Extra tax you pay to Bucks County Council this year will be used to fund care services according to leader Martin Tett

Bucks County Council leader Martin Tett has revealed plans for a single unitary authority in the county
Bucks County Council leader Martin Tett has revealed plans for a single unitary authority in the county

Council tax is set to rise again this year - but three percent of the five percent increase imposed by Bucks County Council will go towards our social care, according to leader Martin Tett.

Mr Tett says that due to a rise in Buckinghamshire’s elderly population, the extra money is needed to make sure that the current services the council offers can continue. He also claimed the inflated funding will help take pressure off NHS services.

Mr Tett said: “The money is ringfenced, so it can only be spent on social care, we are going to spend it on things like trying to keep people out of care homes, keeping people healthy in their own homes, and keeping people out of hospital.”

He added: “It’s been very tough, one of the things we are finding is that the national living wage increase has put up all the costs in the care sector, a lot of people in this industry do domiciliary care and are on the minimum wage, and this has led to a significant uplift in costs.”

The Government’s new social care precept means that the council can up council tax for the next three years, to help to maintain services.

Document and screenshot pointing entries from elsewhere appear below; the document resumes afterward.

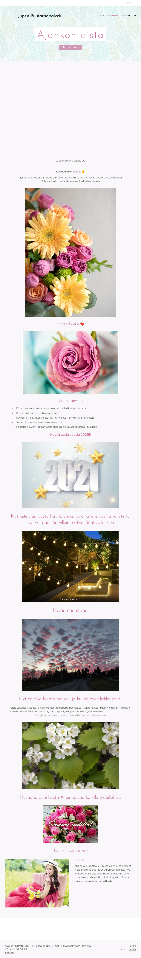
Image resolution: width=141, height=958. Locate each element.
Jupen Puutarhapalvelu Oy (70, 160)
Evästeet (9, 952)
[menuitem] (119, 15)
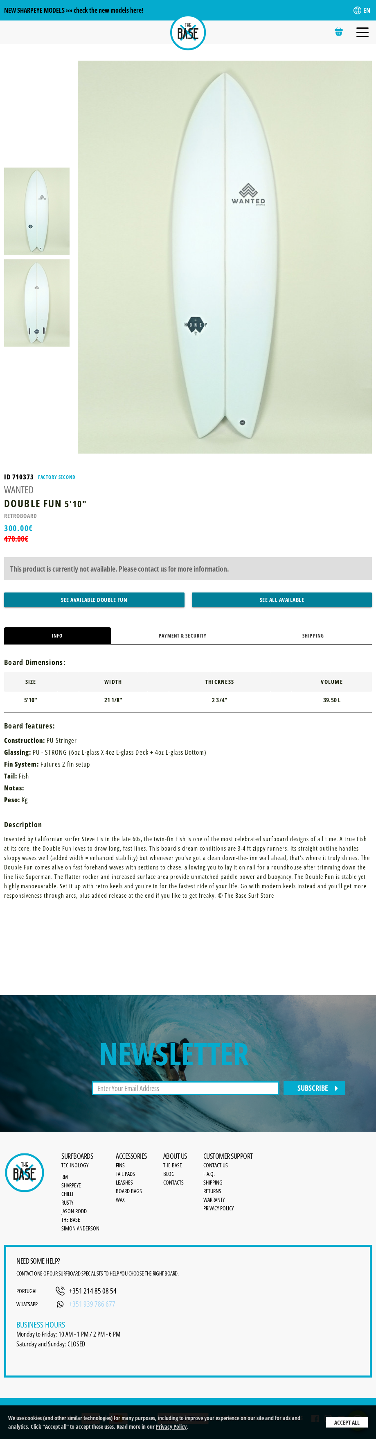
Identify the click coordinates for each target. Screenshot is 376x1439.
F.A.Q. (209, 1174)
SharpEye (71, 1185)
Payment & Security (183, 635)
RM (64, 1176)
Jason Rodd (74, 1211)
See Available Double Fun (94, 600)
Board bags (129, 1191)
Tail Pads (125, 1174)
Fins (120, 1165)
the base (172, 1165)
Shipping (313, 635)
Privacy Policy (171, 1426)
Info (57, 635)
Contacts (173, 1182)
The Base (70, 1219)
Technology (74, 1165)
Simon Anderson (80, 1228)
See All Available (282, 600)
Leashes (124, 1182)
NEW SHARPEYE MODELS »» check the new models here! (73, 10)
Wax (120, 1199)
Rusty (67, 1202)
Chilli (67, 1194)
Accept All (347, 1422)
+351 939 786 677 (92, 1304)
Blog (169, 1174)
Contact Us (215, 1165)
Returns (212, 1191)
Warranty (214, 1199)
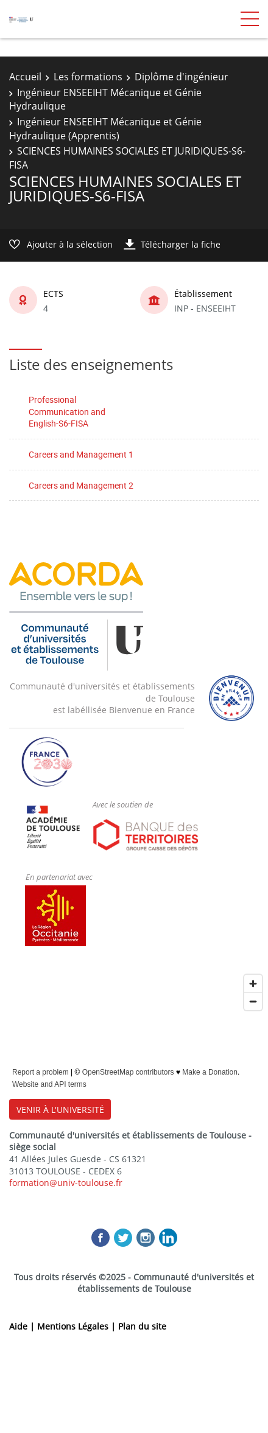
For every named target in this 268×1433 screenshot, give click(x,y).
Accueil (25, 76)
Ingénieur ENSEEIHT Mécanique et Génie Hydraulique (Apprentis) (105, 128)
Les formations (88, 76)
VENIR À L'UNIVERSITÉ (60, 1109)
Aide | (23, 1326)
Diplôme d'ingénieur (181, 76)
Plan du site (142, 1326)
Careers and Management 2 (81, 485)
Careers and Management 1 (81, 454)
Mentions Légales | (77, 1326)
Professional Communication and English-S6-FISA (67, 411)
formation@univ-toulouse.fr (65, 1182)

Mr Tett added: “With will mean a 5% increase in our precept, but 3% of that will go specifically on elderly adults and adults with learning difficulties and specific needs.

“By and large people are healthier which is good, and we found out just this week that people are choosing to work for longer, these are all positive things. But the older pensioners are still needing care, that previous generation, and the system is under pressure.

“This ringfenced money will be used to maintain the care that we provide, I am not saying that the care will stay the same for the next four years because we need to progress over time.”

Over the next four years the council has to make £46million in savings. This is in part to a total stoppage of the grant that Bucks County Council receives from the Goverment, one of only two authorities so far to receive the cut which starts next year.

Mr Tett added: “A lot of money is not there in the system anymore, the council’s budget is going down.”